The petition claims that a warning on packaging of powdered latex gloves "is grossly inadequate."

Public Citizen Seeks US Ban of Latex Surgical, Exam Gloves

The organization submitted a similar petition that FDA denied in 1999, but Public Citizen says the reasons cited for the denial are no longer valid and many glove manufacturers support a ban.

Public Citizen on April 25 submitted another petition asking the Food and Drug Administration to ban surgical and patient examination gloves with cornstarch powder on them. This petition also asks FDA to ban all natural latex surgical and patient examination gloves. The petition says these actions are necessary "because of the serious threat posed by these products to patients and healthcare workers and the ready availability of widely used safer alternatives (i.e., powder-free synthetic gloves)."

The petition is signed by Dr. Michael Carome, deputy director of the Public Citizen Health Research Group, and Dr. Sidney Wolfe, director of that group. Thirty-seven references are listed, including journal articles and comments in FDA regulatory dockets.

FDA gave three reasons for denying Public Citizen's previous petition in 1999, including an estimated $64 million increase in annual costs to health care facilities. But now Public Citizen says all three rationales are no longer valid, and its new petition says many glove manufacturers now support a ban. It also suggests "many incidents of allergic reactions secondary to latex gloves," including powder-free latex gloves, go unreported and are not captured by FDA's Manufacturer and User Facility Device Experience (MAUDE) database.

» Information shown:

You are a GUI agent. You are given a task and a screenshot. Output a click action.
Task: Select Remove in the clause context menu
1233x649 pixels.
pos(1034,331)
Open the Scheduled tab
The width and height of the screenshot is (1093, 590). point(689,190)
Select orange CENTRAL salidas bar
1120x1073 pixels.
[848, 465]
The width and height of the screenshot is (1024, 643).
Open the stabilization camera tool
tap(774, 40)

--

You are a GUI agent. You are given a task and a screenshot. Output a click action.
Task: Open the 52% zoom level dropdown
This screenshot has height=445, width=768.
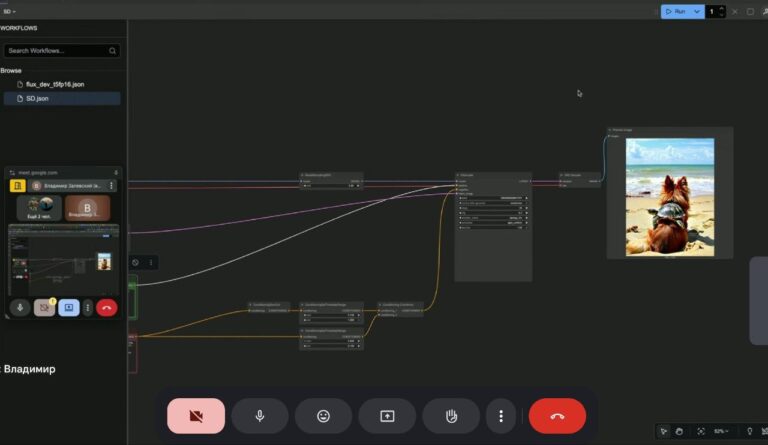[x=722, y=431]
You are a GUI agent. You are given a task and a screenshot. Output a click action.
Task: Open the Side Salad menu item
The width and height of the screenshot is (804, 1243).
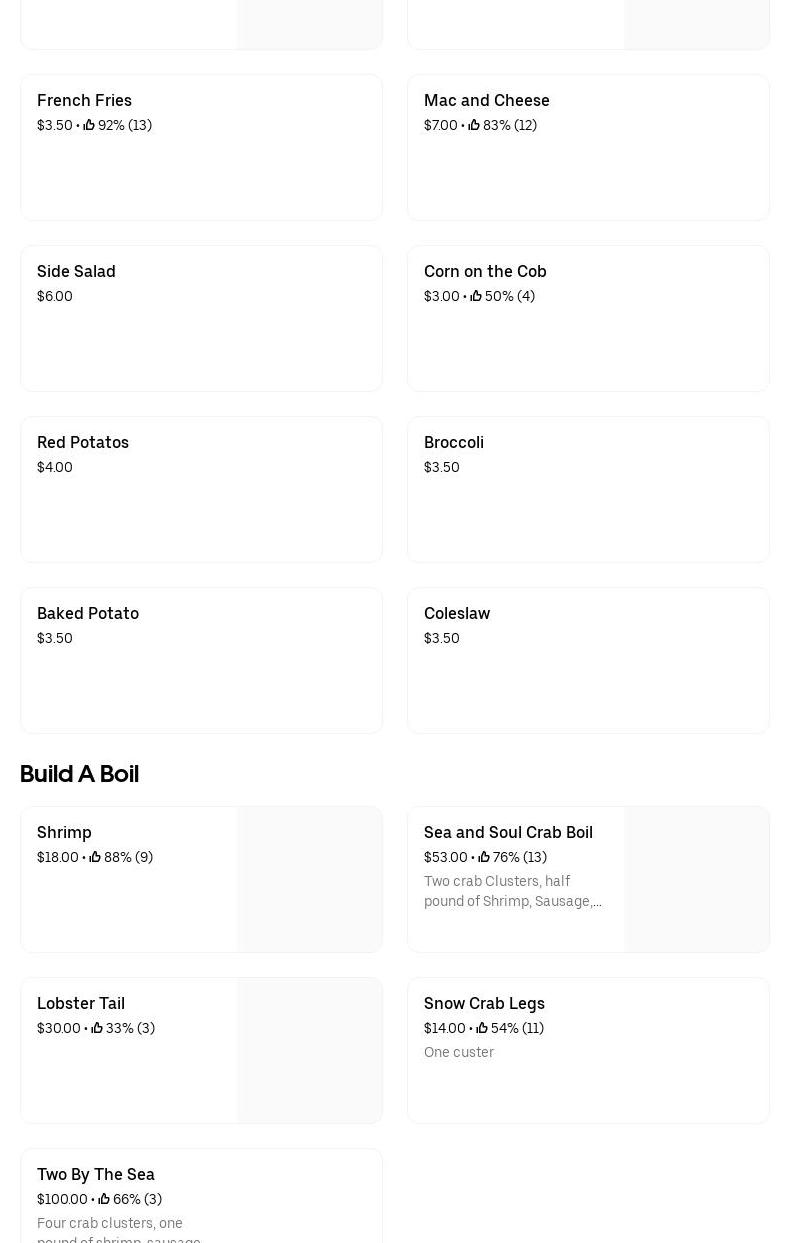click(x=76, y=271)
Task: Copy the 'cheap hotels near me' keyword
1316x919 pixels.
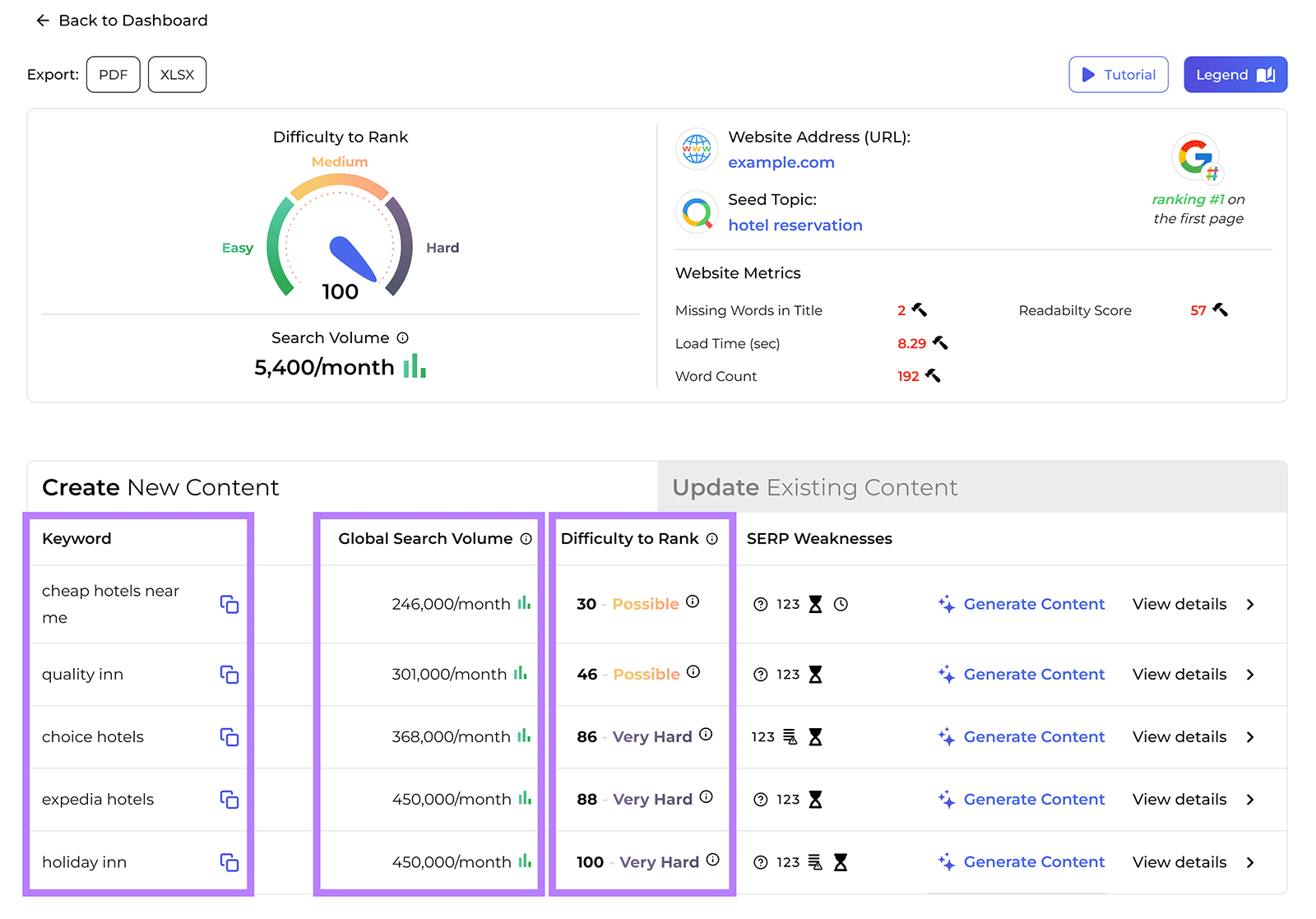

» Requirement 1:
In the article on Public Citizen's glove petition, what annual cost increase to health care facilities did FDA estimate when it denied the earlier petition?
» Requirement 2:
Continue the article on Public Citizen's petition to ban latex and powdered gloves, picking up after its last sentence.

» Written reply 1:
About $64 million a year.

» Written reply 2:
This petition is addressed to Dr. Margaret Hamburg, FDA commissioner, and Jeffrey Shuren, M.D., JD, director of FDA's Center for Devices and Radiological Health. "Given the serious threat posed by these products," it says, "it is not reasonable for FDA to rely upon the marketplace as the mechanism for removing them from use in the healthcare system.

"We also note that FDA has proposed placing a warning on the packaging of powdered latex gloves.," it continues. "Such an action is grossly inadequate for dealing with this problem and likely would have little to no impact on this serious problem which is already widely recognized throughout the medical profession. Furthermore, the warning would not be visible to most users of gloves in the healthcare setting. Such a proposal would be laughable if the problem were not so serious for patients and healthcare providers alike."